• [INSTRUCTIONS FOR THE TASK]
Which lines of the entries contain the string "agent"? Copy each of them.

• [Collected data]
────

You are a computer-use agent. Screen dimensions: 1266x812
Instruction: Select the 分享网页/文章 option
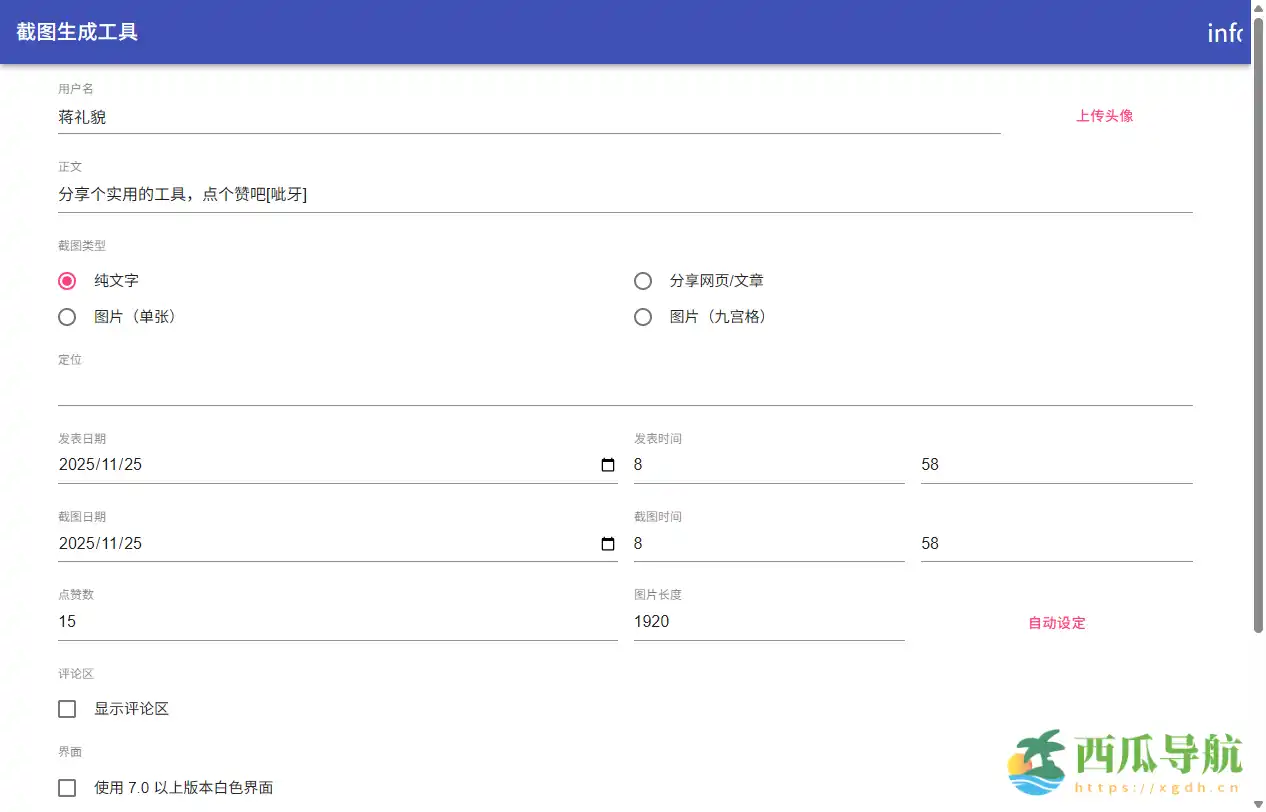(643, 281)
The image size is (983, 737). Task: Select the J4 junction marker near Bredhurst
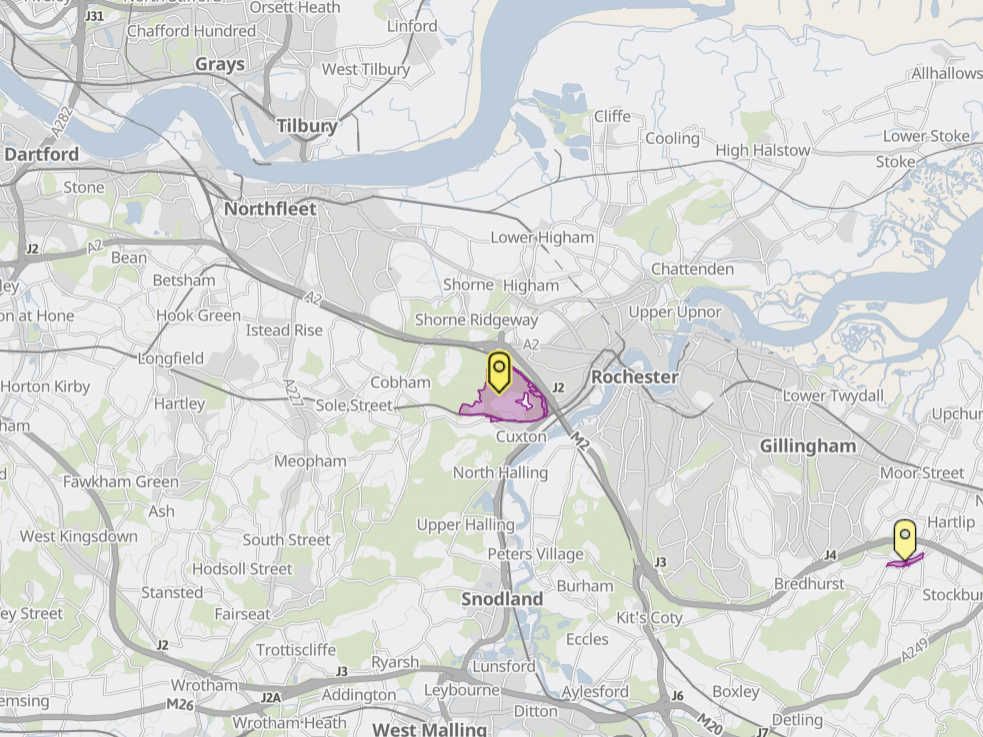[830, 555]
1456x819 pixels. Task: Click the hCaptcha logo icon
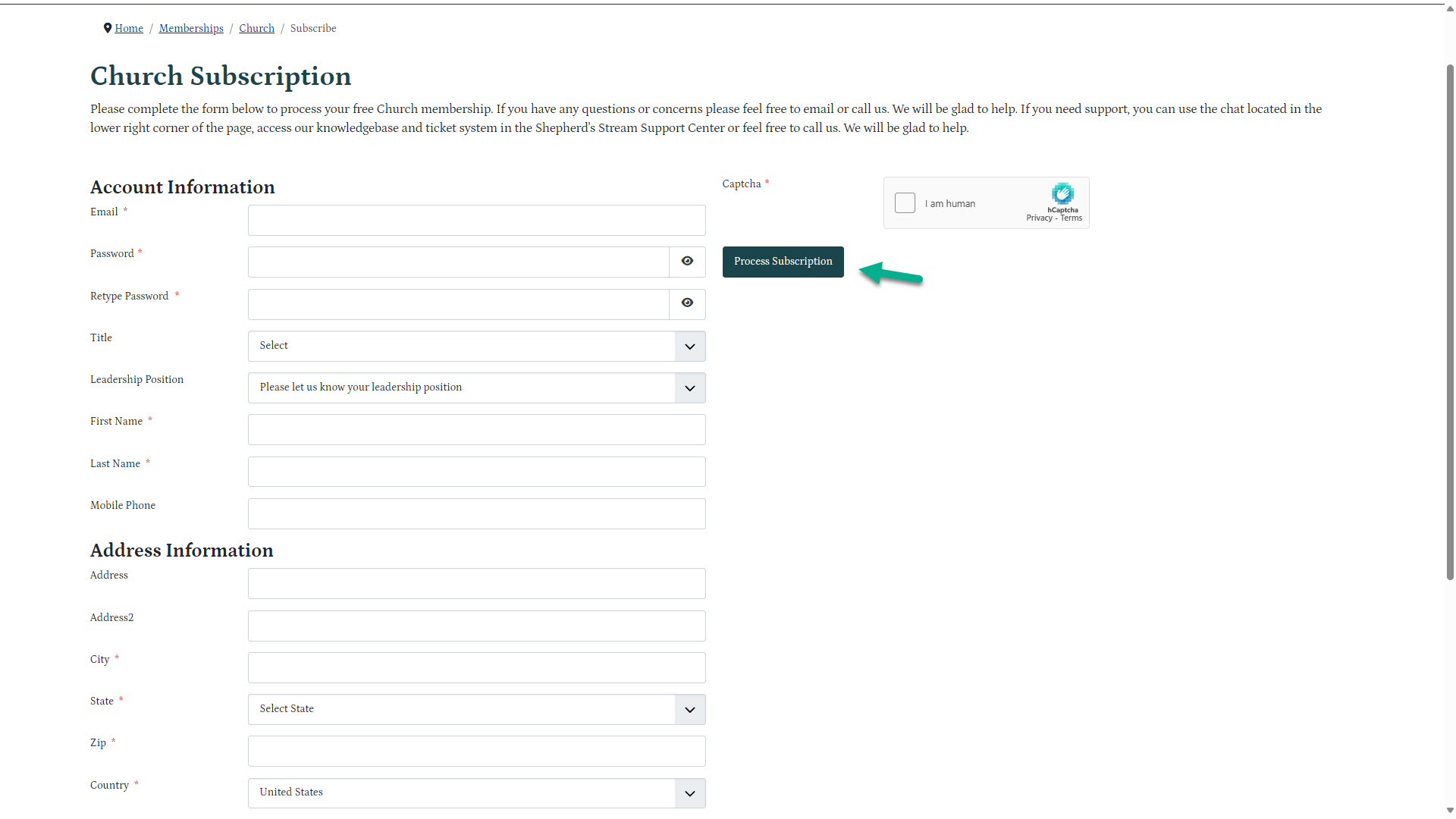click(1062, 194)
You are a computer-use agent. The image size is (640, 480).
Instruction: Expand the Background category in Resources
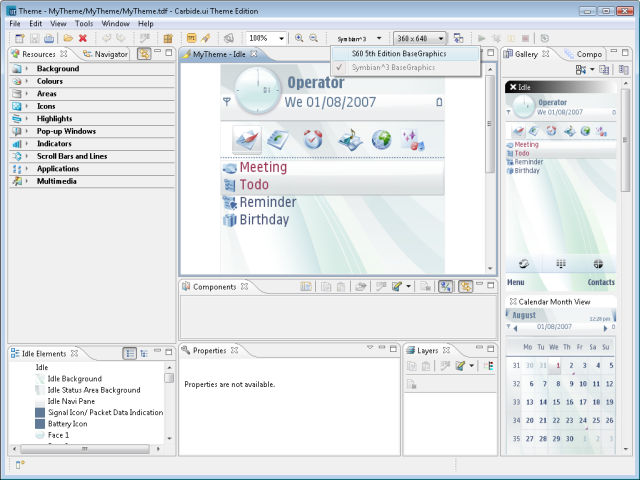click(28, 69)
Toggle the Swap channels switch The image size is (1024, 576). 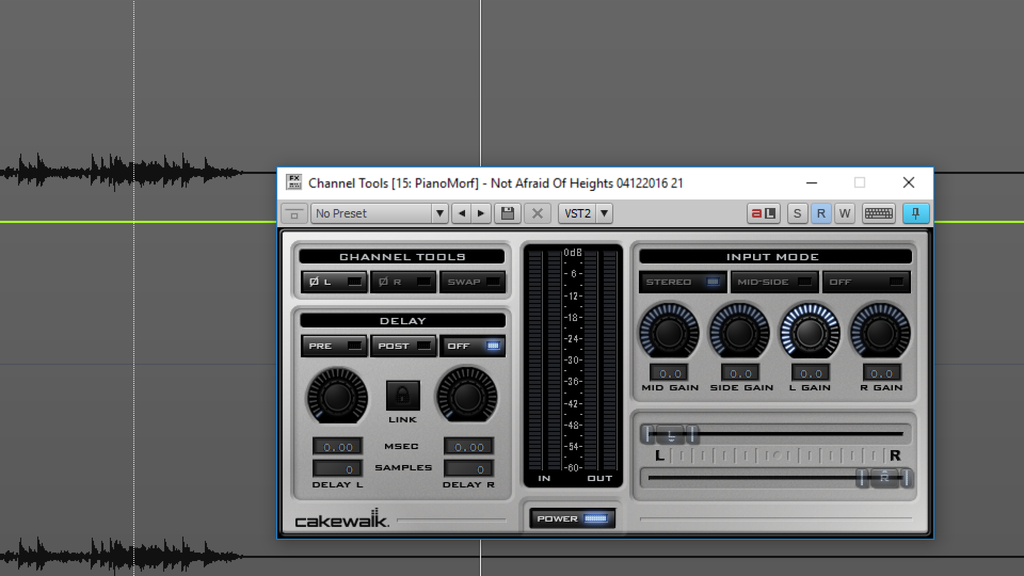point(473,282)
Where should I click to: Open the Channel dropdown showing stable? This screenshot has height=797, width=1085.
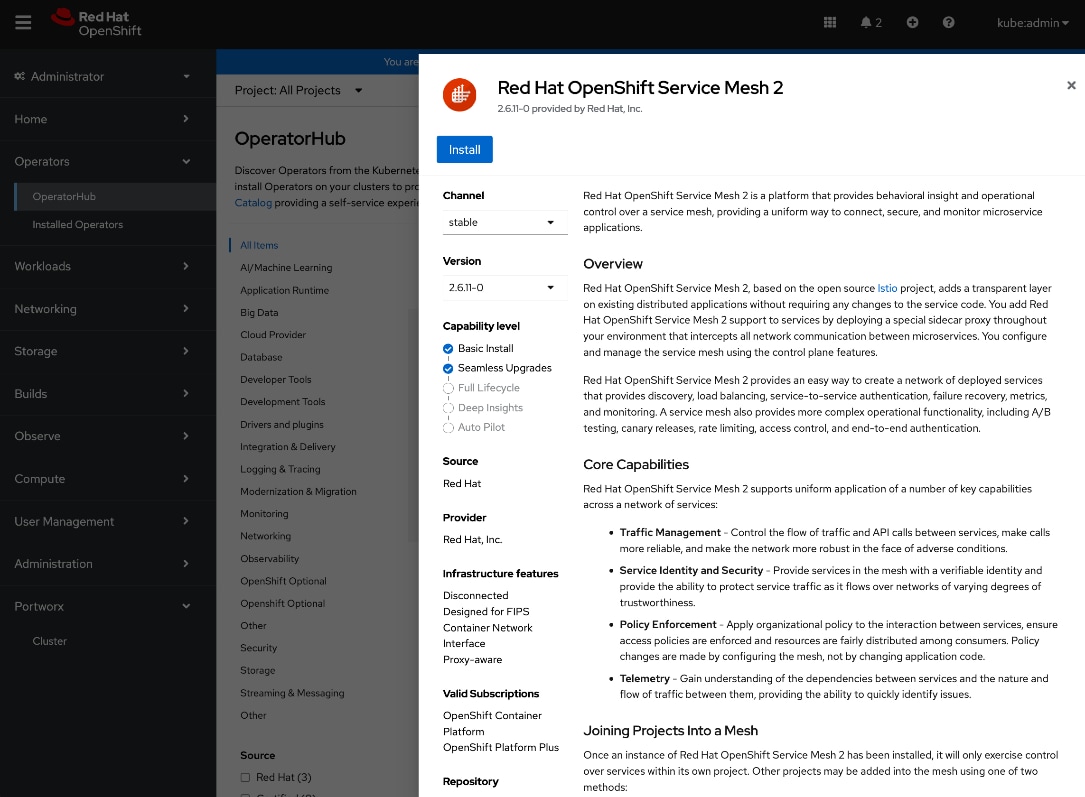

────

• [REPLY]
You are a computer-use agent. Screen dimensions: 1266x812
You are a computer-use agent. The image size is (640, 480).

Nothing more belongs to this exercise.